»»

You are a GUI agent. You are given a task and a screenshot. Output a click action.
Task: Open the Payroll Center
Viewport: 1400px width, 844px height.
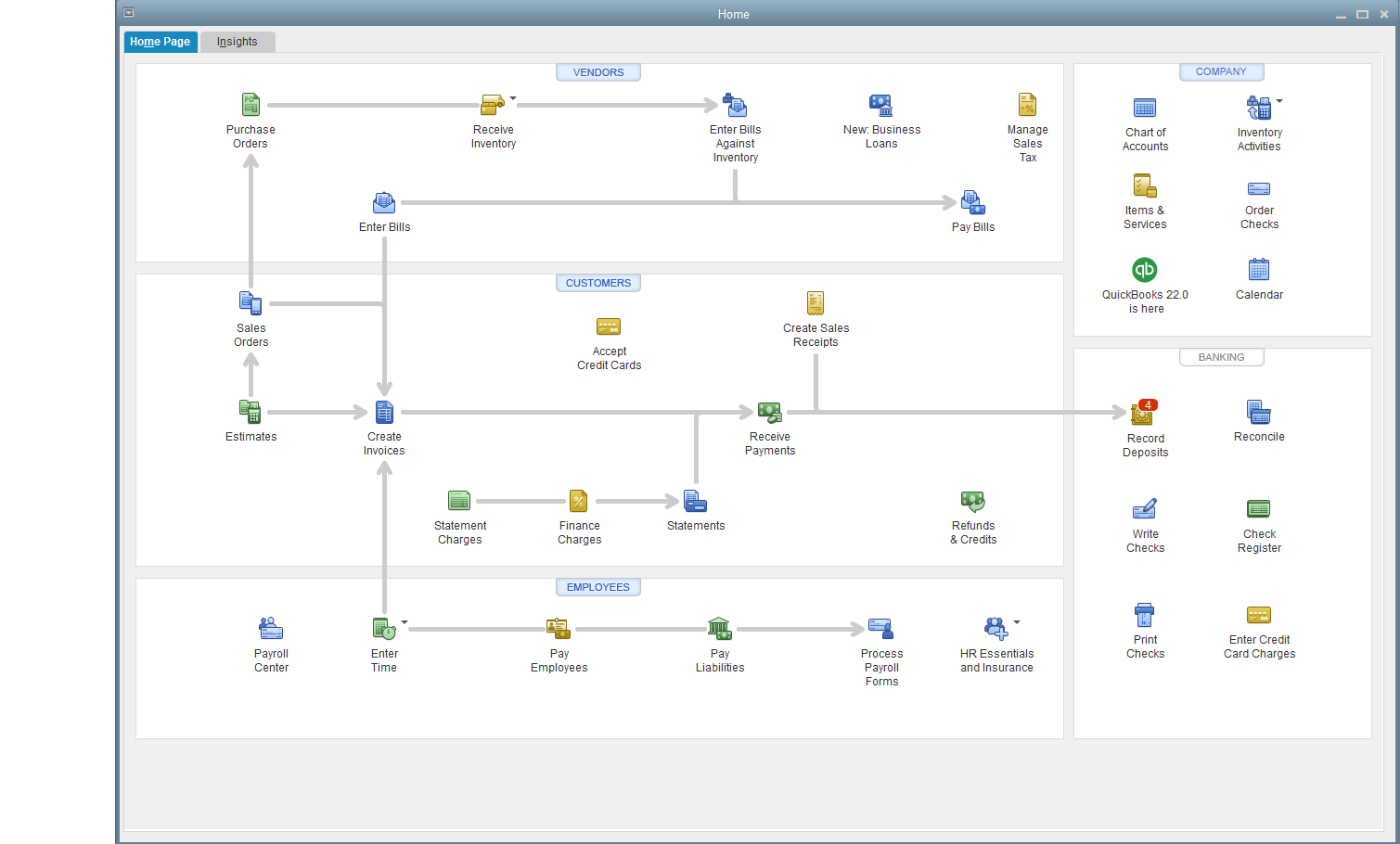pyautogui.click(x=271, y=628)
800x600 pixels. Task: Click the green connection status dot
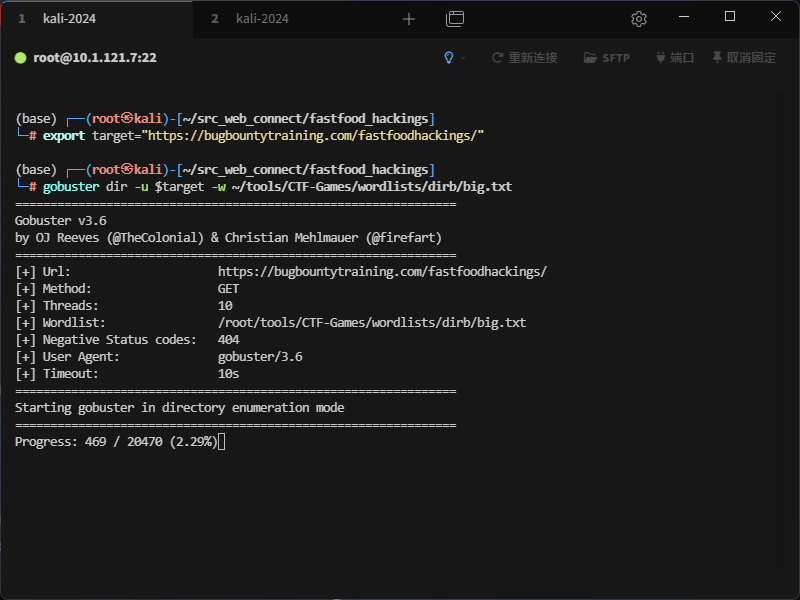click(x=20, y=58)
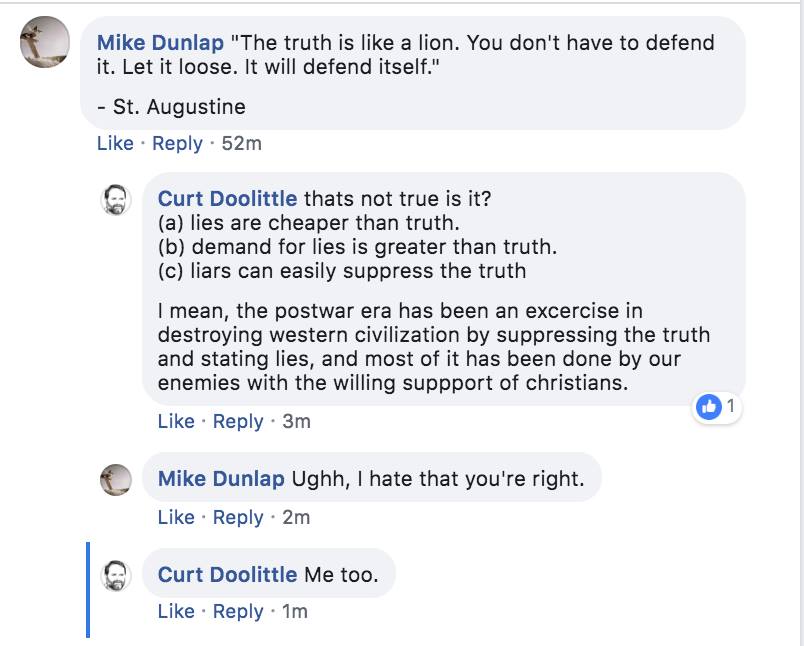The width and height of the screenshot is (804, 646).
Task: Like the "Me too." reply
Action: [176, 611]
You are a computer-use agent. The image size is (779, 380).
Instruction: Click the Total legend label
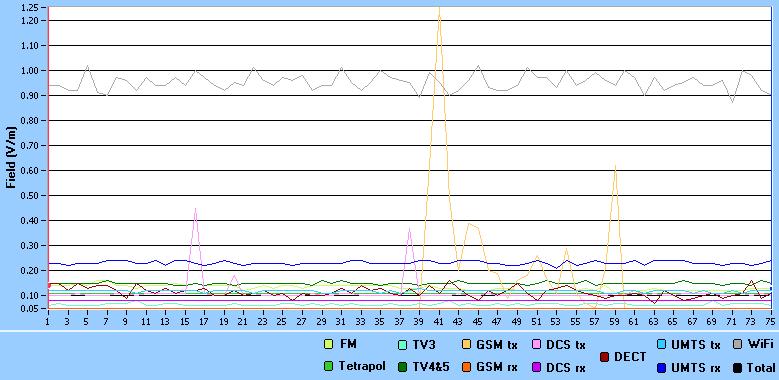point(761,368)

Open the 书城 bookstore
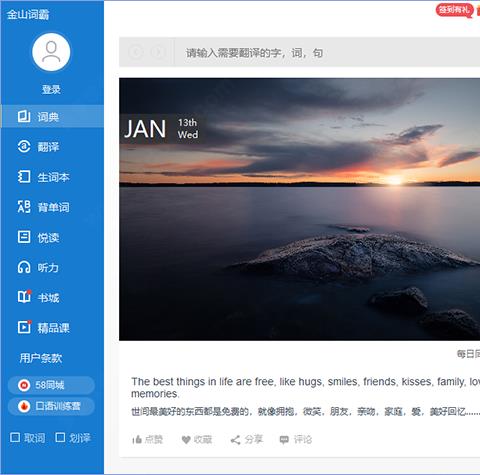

««

Every picture stays out; reproduce exactly the lines from the one with "You are a computer-use" through the last line of the data above.

» SOLUTION TO THIS PROBLEM:
You are a computer-use agent. The image size is (779, 380).
Instruction: Click the Total legend label
point(761,368)

Open the 书城 bookstore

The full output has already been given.